Kissinger and his associates
Henry Kissinger and his associates were also connected to BCCI in several ways, although he refused to share documents with the related Senate investigation. For example,
Photo of Henry Kissinger
Henry Kissinger
Sergio Correa da Costa, who served as Brazil’s Ambassador to the US in the mid-1980s (note that Ensec was a Brazilian company), worked for Kissinger’s consulting company, Kissinger Associates, and was also a nominee shareholder for BCCI. And as early as 1971, Kissinger was linked to BCCI through the Pakistanis that arranged for his first visit to China.[41] At the time, Pakistrani agents who later became BCCI representatives were involved in fooling journalists into thinking Kissinger was in Pakistan instead of China. Kissinger returned to China many times and on occasion took very close friends and business associates along with him, most notably Maurice Greenberg of AIG, who traveled extensively with Kissinger.[42]
From 1985 to 1990, a client of Kissinger Associates, Banca Nazionale del Lavoro (BNL) provided $4 billion in unreported loans to Saddam Hussein and his government in Iraq. Henry Kissinger was on the International Advisory Board of BNL during that same time period. Kissinger and his leading assistants Brent Scowcroft and Lawrence Eagleburger were investigated in this matter by the House Banking Committee just as the first Gulf War was ending.[43]
But the numerous connections between assistants and associates of Kissinger, and the most significant events of 9/11, are astounding. To begin with, Kissinger, who is considered by some to be an international terrorist due to his bombing of Cambodia, his role in the 1973 coup in Chile, and other atrocities, was the Bush Administration’s first choice to lead the 9/11 Commission. Although he later resigned from the Commission to avoid exposing his client list, Kissinger’s closest friends and aides played significant roles with regard to 9/11.
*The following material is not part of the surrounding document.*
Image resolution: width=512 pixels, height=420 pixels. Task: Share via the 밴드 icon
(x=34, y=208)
L. Paul Bremer, the managing director at Kissinger Associates from 1989 to 2000, left there to take a job with WTC impact zone tenant Marsh & McLennan, and then played a leading role in establishing the official myth of 9/11.
Peter Rodman, PNAC member and Assistant Secretary of Defense on 9/11, hosted meetings with Pakistani ISI General Ahmed the week before 9/11, and had previously been a Special Assistant to Kissinger for eight years.[44]
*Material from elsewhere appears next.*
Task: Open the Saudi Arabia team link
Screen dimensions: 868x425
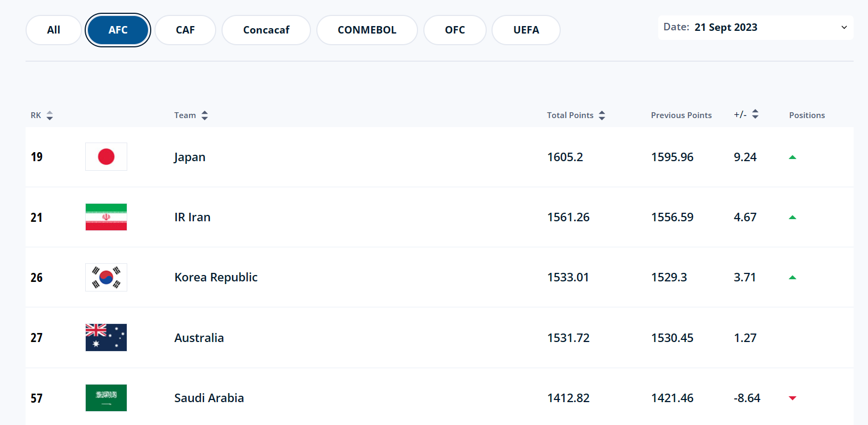Action: click(209, 398)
Joseph Kasputys, south tower impact zone tenant, worked with Kissinger in the Ford Administration (along with Cheney, Greenspan, DiBona, and Rumsfeld).[45]
Kissinger is also closely associated with several 9/11 Commissioners, including his long-time National Security Council assistant John Lehman, and his fellow Hollinger board member James R. Thompson.
And Phillip Odeen of BDM, who was Barry McDaniel’s boss until McDaniel left to lead WTC security company Stratesec, was a Kissinger assistant for several years.
There was also Renato Ruggiero of Kissinger Associates. Mr. Ruggiero was present on 9/11 in the sense that he was on the International Advisory Board for Salomon Smith Barney (SSB), the company that occupied all but ten of the 47 floors in WTC building 7.[46] SSB even shared the all-important 23rd floor with the New York City OEM. More striking is the fact that Donald Rumsfeld was the chairman of that SSB board, and Dick Cheney was a board member as well. Rumsfeld served as chairman of the SSB International Advisory Board since its inception in 1999, but had to resign in 2001 when he was confirmed as George W. Bush’s Secretary of Defense, and Cheney resigned at the same time when he became Vice President.
Another interesting coincidence is that Global Crossing was brought public in 1998 by SSB. Global Crossing was the company that Ensec director McAuliffe made a fortune on, when he purchased $100,000 in stock before the company went public and cashed out several years later for $18 million. Richard Perle was a lobbyist for Global Crossing.
On 9/11/01, Salomon Smith Barney’s parent company was Citigroup. Citicorp was the nation’s largest bank in 1990, but dropped half of its value from the summer to the winter of that year due to the S&L scandal. The company was saved by Prince Alwaleed of Saudi Arabia, who pumped an initial $590 MM into the company in a deal brokered by The Carlyle Group. It is believed that the money, and more, came from BCCI as it was dissolving.[47]